◆ **Exercise task**
Update the rows from the line with "Given: Pick Add to Dropbox from the list" up to and including the line with "pyautogui.click(x=51, y=138)", replacing "profile sidebar" with "navigation sidebar" and keeping everything else the same. Leave the pictures out of your answer.

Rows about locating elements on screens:

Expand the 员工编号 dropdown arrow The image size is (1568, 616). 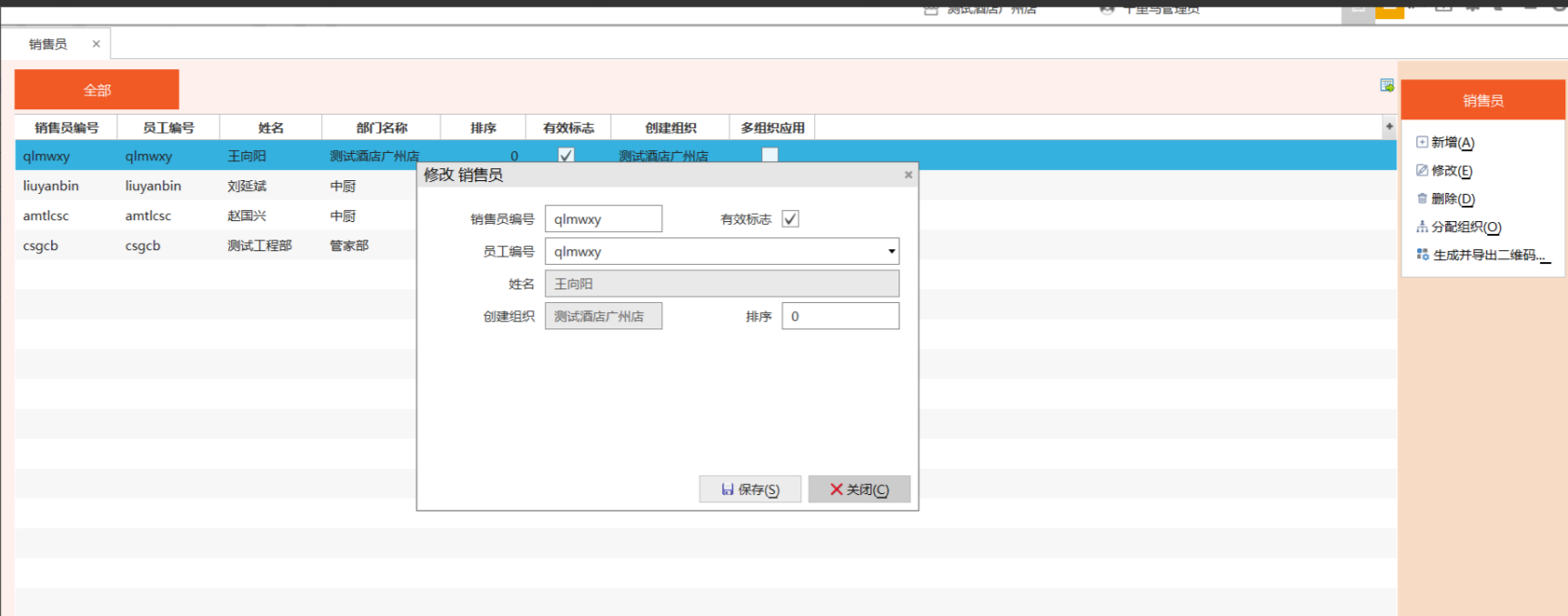(x=891, y=251)
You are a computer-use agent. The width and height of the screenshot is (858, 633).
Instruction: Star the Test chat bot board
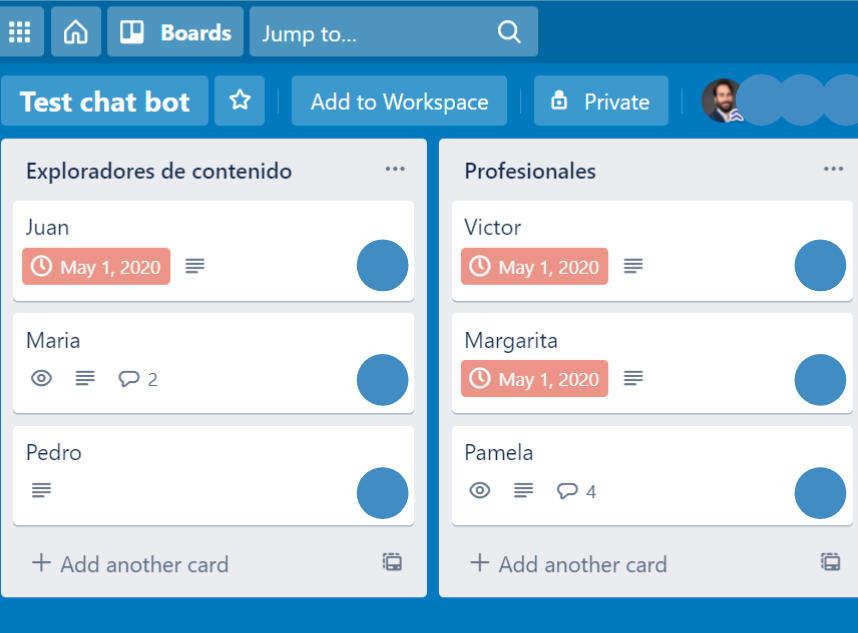239,101
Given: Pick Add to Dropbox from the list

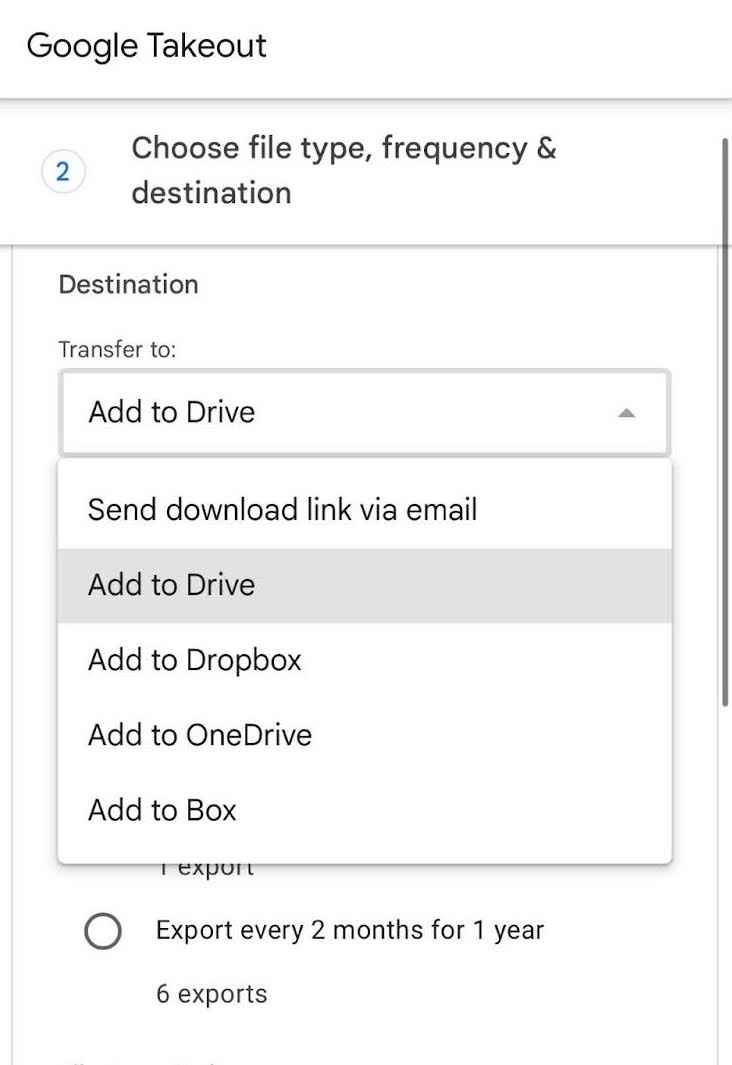Looking at the screenshot, I should [x=365, y=660].
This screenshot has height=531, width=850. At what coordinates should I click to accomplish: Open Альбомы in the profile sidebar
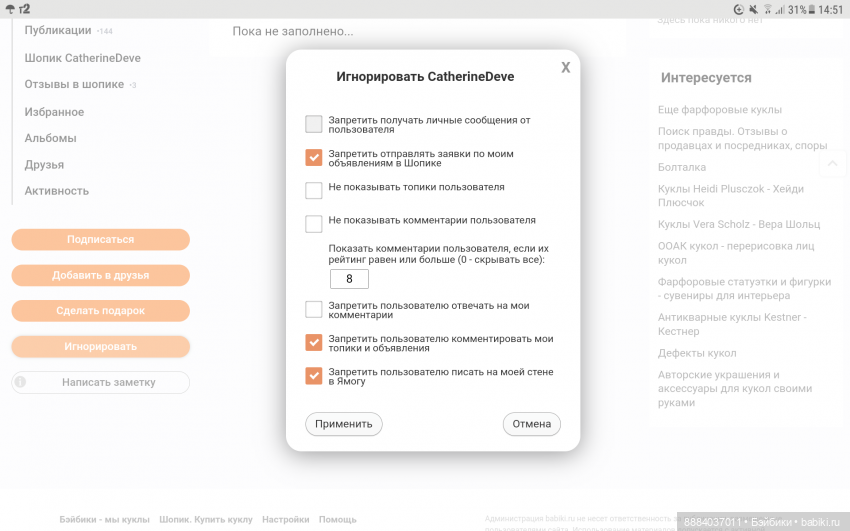pyautogui.click(x=51, y=138)
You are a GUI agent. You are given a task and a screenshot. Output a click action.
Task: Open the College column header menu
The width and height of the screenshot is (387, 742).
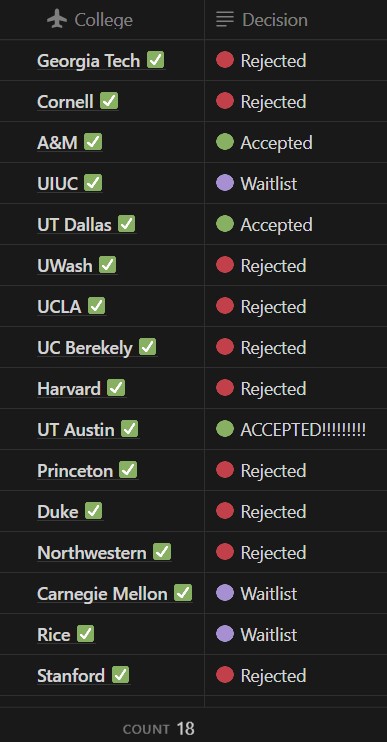point(102,19)
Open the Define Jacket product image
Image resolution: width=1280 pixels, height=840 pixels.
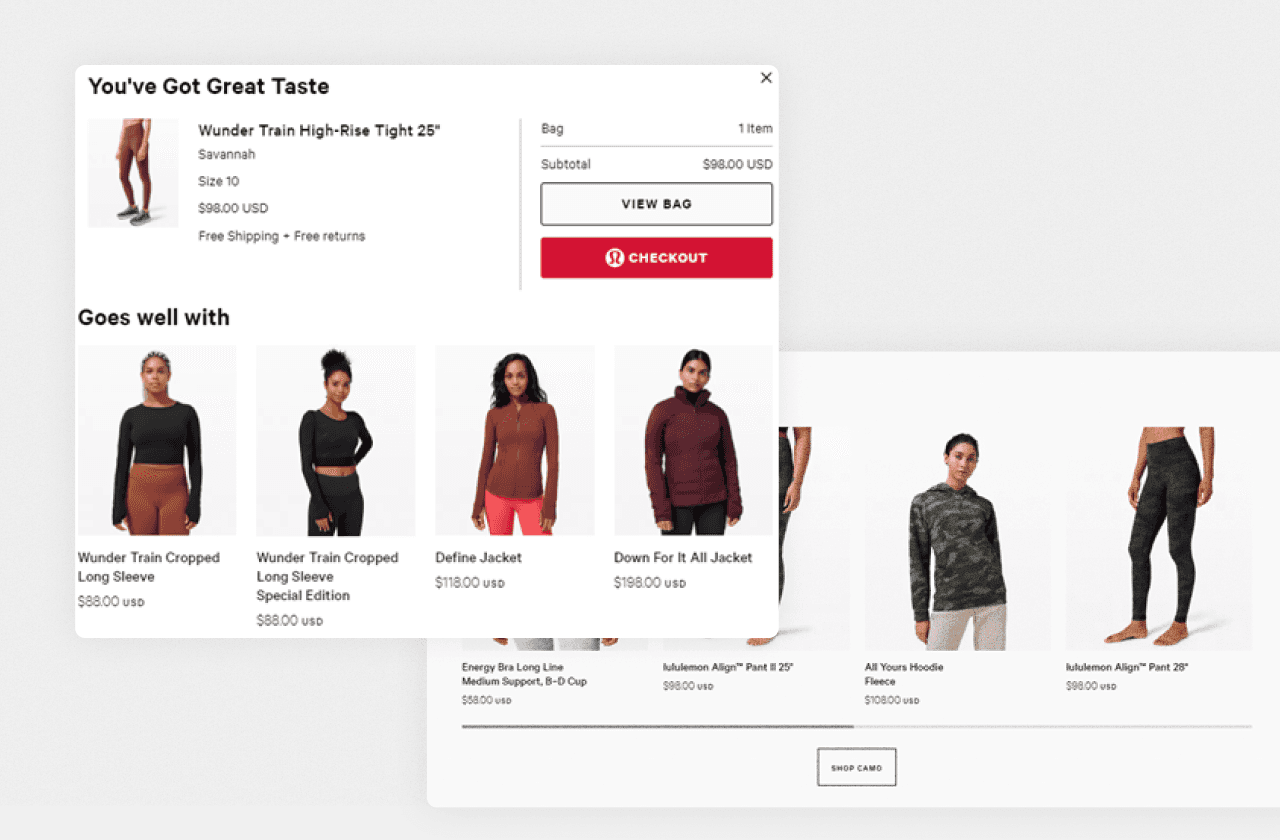514,441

◆ **Solution**
Given: Pick Add to Dropbox from the list

Looking at the screenshot, I should [x=365, y=660].
This screenshot has height=531, width=850. At what coordinates should I click to accomplish: Open Альбомы in the navigation sidebar
pyautogui.click(x=51, y=138)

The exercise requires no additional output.